The next chapter in the tumultuous U.S. presidential election takes place on Monday at the Electoral College which is expected to officially confirm that billionaire real estate mogul Donald Trump as the US 45th president.
It is known since last November that Trump that Trump would take over the White House when he is inaugurated January 20. However U.S. presidential elections are not determined by the popular vote, but rather by the individual outcomes in presidential balloting in all 50 states and the capital Washington DC.
The popular vote winner in each state normally receives all of that state's Electoral College votes, which are allotted in proportion to the state's population. A total of 538 electors will cast those ballots Monday in their respective state capitals.
The Democratic candidate, former U.S. secretary of state Hillary Clinton, defeated Trump by nearly 2.9 million votes in the national popular vote. But the Republican Trump won where it mattered, in enough of the state-by-state contests to claim an apparent 306-232 edge in the Electoral College, well more than the 270 majority he needs.
Clinton piled up big vote margins in California and New York to give her a national popular vote edge, while Trump won enough states, sometimes relatively narrowly, to claim the Electoral College advantage and a four-year term as president. It would be the fifth time in U.S. history, and the second in the last 16 years, that the popular vote winner did not win the all-important Electoral College vote
In most election years, voting in the Electoral College is little more than a formality. But that is not the case this year.
Because of the close and bitterly contested race, and continuing opposition to Trump's victory by many Clinton supporters, thousands of Americans have bombarded the 306 Republican electors with emails and phone calls, demanding they reject Trump, either by voting for Clinton or another, more acceptable Republican. In the unlikely event that 37 Republican electors defect from Trump and the vote ends in a tie at 269, the Republican-controlled House of Representatives would pick the president.
Most of the electors, however, are bound by state law to vote for the candidate who won their state vote count, or if they are not, say they feel morally compelled to vote in the Electoral College the way their state voted.
Faithless electors - those who cast Electoral College votes for someone other than the presidential candidate who won their state - are not unheard of in American political annals, but they are rare, with just a handful since the Electoral College was first used in 1789.
Several U.S. news media outlets who have interviewed at least some of the 2016 electors say the vast majority are planning to back the winner in their state, with only one known Republican elector, Chris Suprun in the southwestern state of Texas, saying he would not vote for Trump.

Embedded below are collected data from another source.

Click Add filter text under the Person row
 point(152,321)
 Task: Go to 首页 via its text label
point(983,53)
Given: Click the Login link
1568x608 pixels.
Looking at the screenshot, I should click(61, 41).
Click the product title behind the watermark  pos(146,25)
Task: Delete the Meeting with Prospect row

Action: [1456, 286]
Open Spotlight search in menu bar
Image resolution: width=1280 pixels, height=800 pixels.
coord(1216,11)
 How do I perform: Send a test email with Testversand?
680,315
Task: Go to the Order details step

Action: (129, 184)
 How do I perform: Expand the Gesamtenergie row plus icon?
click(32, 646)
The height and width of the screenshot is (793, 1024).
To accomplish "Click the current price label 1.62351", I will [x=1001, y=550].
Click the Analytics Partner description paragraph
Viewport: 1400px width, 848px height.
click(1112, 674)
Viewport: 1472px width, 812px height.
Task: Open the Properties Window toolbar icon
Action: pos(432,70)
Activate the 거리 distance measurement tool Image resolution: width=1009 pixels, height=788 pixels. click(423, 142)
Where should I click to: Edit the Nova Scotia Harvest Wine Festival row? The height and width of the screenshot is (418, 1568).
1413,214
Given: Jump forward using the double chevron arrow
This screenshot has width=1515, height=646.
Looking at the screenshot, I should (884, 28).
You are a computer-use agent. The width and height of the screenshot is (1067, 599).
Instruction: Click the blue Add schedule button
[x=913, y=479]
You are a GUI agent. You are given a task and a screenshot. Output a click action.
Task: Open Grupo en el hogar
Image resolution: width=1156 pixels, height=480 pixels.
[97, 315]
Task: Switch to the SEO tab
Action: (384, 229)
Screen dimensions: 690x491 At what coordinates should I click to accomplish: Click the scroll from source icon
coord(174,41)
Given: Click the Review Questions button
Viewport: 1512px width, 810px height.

Suprun, however, admits that the number of faithless electors is ”more than just me. I'm thinking we're working toward the (37) we need to throw this to the House of Representatives.
He declined to say whom he would vote for on Monday. He said Trump has proved himself to be a demagogue,” continuing his attacks on people who criticize him since the election, much the same as he did during the lengthy presidential campaign.
Some analysts have predicted there might be more defectors, but until the electors cast their Electoral College ballots, no one knows for sure.
The Founding Fathers of the United States debated how to pick the country's presidents, deciding against using the popular vote for fear that mob rule might ensue or that the biggest states would have too much control of the ultimate outcome. It settled on the Electoral College, in part to give even the smallest states at least three electoral votes. As it currently stands, seven states and the U.S. capital, Washington, D.C., each have three electoral votes. The Pacific coast state of California has the most, at 55.